Your answer must be an exact copy of the records below, minus the pictures.

Collection entries:
--------------------------------------------------

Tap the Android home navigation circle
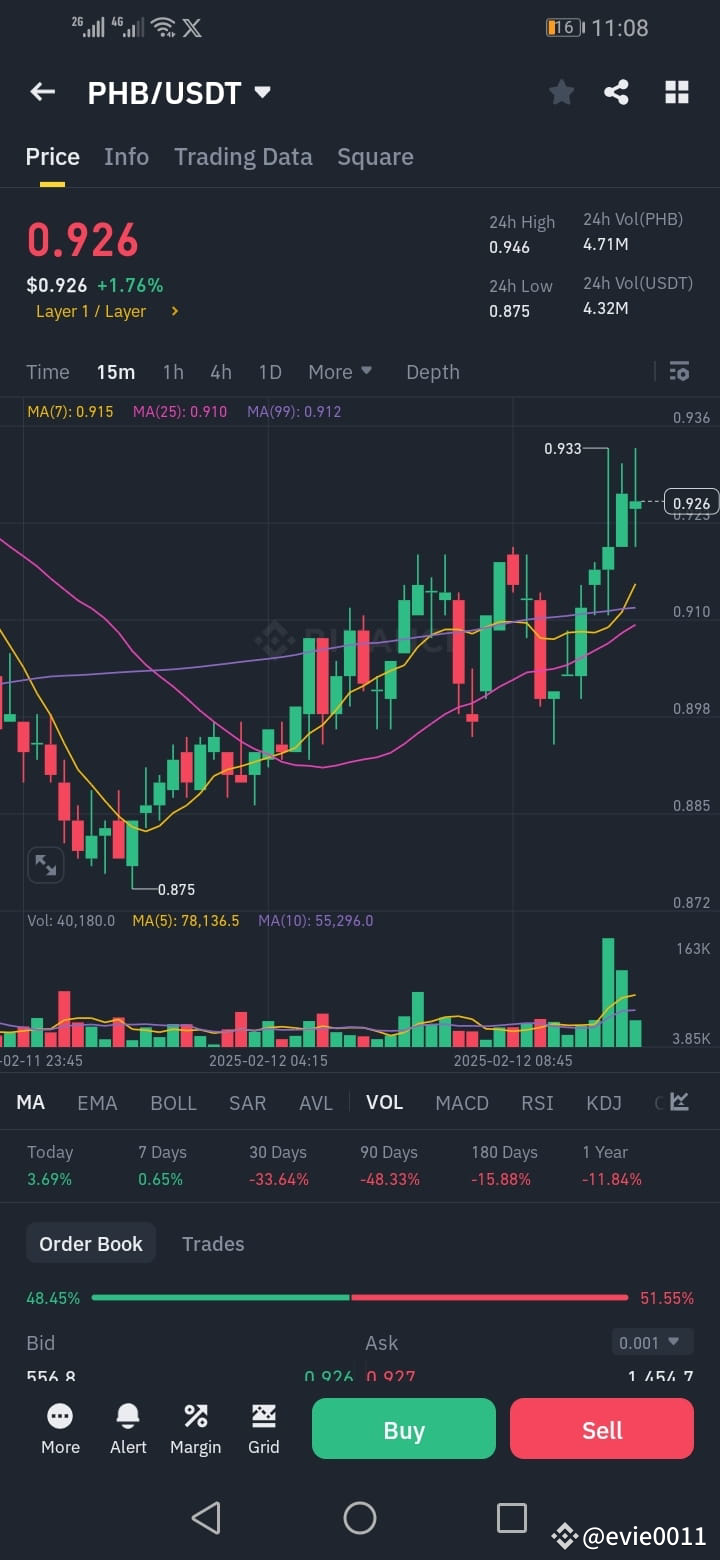The image size is (720, 1560). point(360,1517)
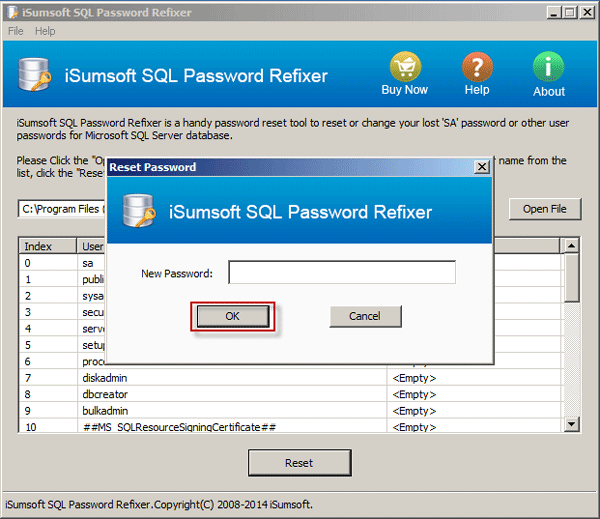The image size is (600, 519).
Task: Select the diskadmin row
Action: point(105,378)
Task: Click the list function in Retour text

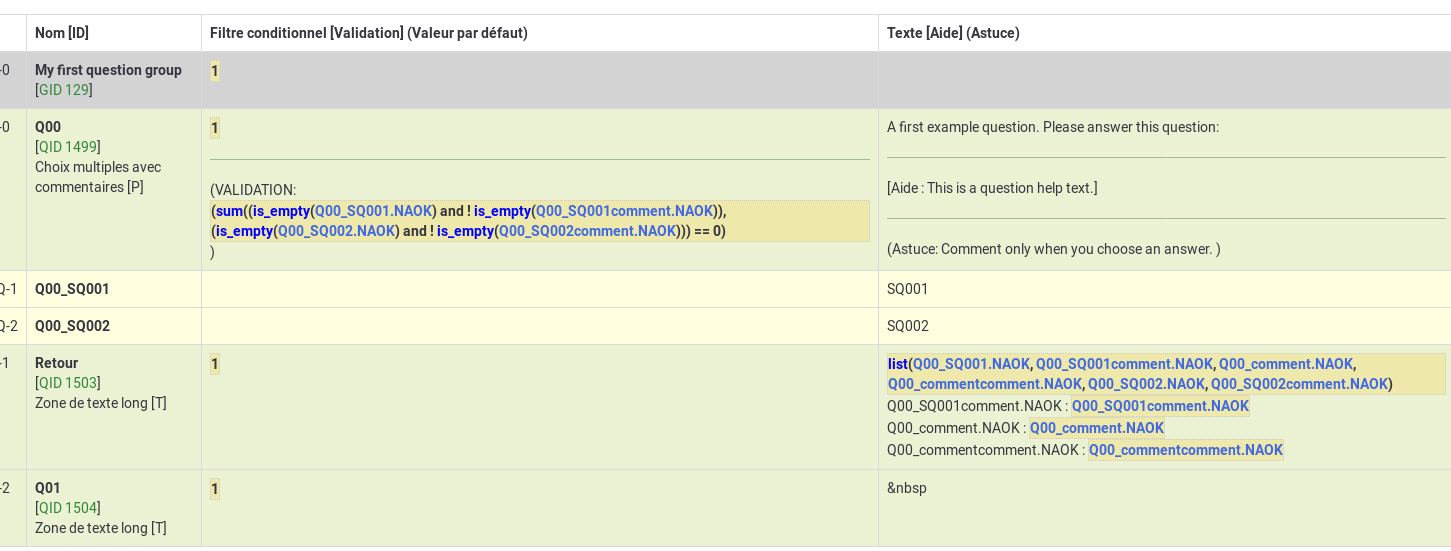Action: click(897, 364)
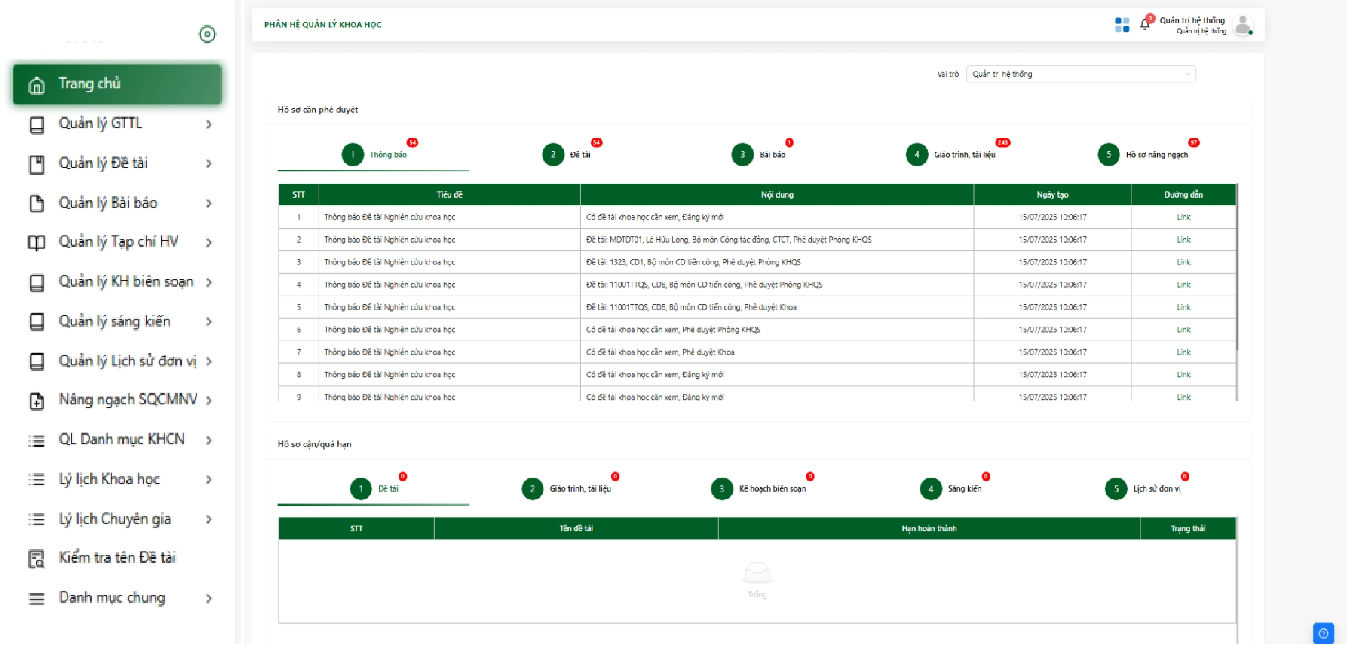Expand the Quản lý Đề tài submenu arrow

(x=208, y=164)
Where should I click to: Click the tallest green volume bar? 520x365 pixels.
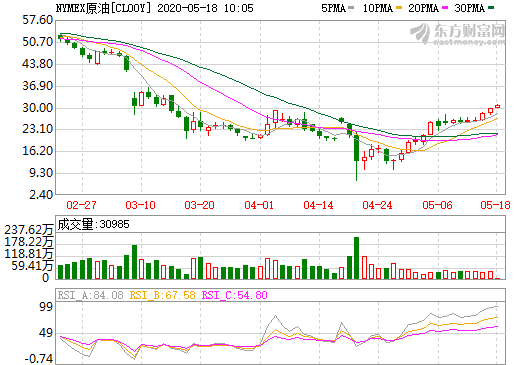(356, 258)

--------------------------------------------------

Answer space
Tap the Android home navigation circle
The image size is (720, 1560). point(360,1517)
The image size is (600, 519).
Task: Select the diskadmin row
Action: point(105,378)
Task: Click the list function in Retour text

Action: click(897, 364)
Expand the Quản lý Đề tài submenu arrow

(x=208, y=164)
Where should I click to: Click the tallest green volume bar? 520x365 pixels.
(356, 258)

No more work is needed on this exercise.